For the full code, please see this notebook.

Once the Spark session has been initialized, the script builds the Spark ML pipeline, loads preprocessed data,  generates train and test samples, trains the model and saves artifacts and metrics to a Cloud Storage bucket.

Read More  Vertex AI Foundations For Secure And Compliant ML/AI Deployment

Before using the PySpark script, it needs to be uploaded to a Cloud Storage bucket:

 

!gsutil cp $SRC/model_training.py $BUCKET_URI/src/model_training.py

 

For the full code, please see this notebook.

Once the script has been uploaded to Cloud Storage, you can use the DataprocPySparkBatchOp to define your training component. The value of the main_python_file_uri argument should be the location of the PySpark script within Cloud Storage.

Here you have what we define

 

model_traning_op = DataprocPySparkBatchOp(
       project=project_id,
       location=location,
       container_image=custom_container_image,
       batch_id=training_batch_id,
       main_python_file_uri=training_main_python_file_uri,
       args=build_training_args_op.output,
   ).after(build_training_args_op)

 

For the full code, please see this notebook.

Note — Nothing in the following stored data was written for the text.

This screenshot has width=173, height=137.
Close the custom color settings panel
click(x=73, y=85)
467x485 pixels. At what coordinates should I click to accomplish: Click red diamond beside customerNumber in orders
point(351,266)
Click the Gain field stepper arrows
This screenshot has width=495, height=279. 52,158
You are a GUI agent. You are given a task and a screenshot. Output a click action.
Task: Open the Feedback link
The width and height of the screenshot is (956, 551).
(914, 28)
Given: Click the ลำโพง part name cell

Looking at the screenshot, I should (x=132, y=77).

DataprocPySparkBatchOp requires you to specify values for the following parameters:

  • project, the Project to run the Dataproc batch workload
  • batch_id, a unique ID to use for the batch job
  • main_python_file_uri, the HCFS URI of the main Python file to use as the Spark driver

The DataprocPySparkBatchOp component accepts other optional parameters that might be necessary for your workload. To learn more about the component, check out the documentation.

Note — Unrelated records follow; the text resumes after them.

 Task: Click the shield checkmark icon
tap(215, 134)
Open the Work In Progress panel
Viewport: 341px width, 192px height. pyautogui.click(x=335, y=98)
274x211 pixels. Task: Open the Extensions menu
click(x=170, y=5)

Finally, you integrate this component with other tasks in a pipeline definition by using the dsl.pipeline decorator. You then  compile the pipeline definition and run it using the Vertex AI SDK.

While running, the pipeline would submit the training workload to Dataproc Serverless service when the model_traning_op step is executed.  You can see the batch workload details in the Cloud Console after the job successfully runs.

 

The Batches view of Training job in the Dataproc UI (Click to enlarge)

 

At this point, you can see how it’s simple to integrate Spark jobs into your machine learning workflow by using the Dataproc Serverless components for Vertex AI Pipelines.  Dataproc Serverless takes care of managing all the infrastructure, and the training workload consumes only the resources it requires for the time it is running.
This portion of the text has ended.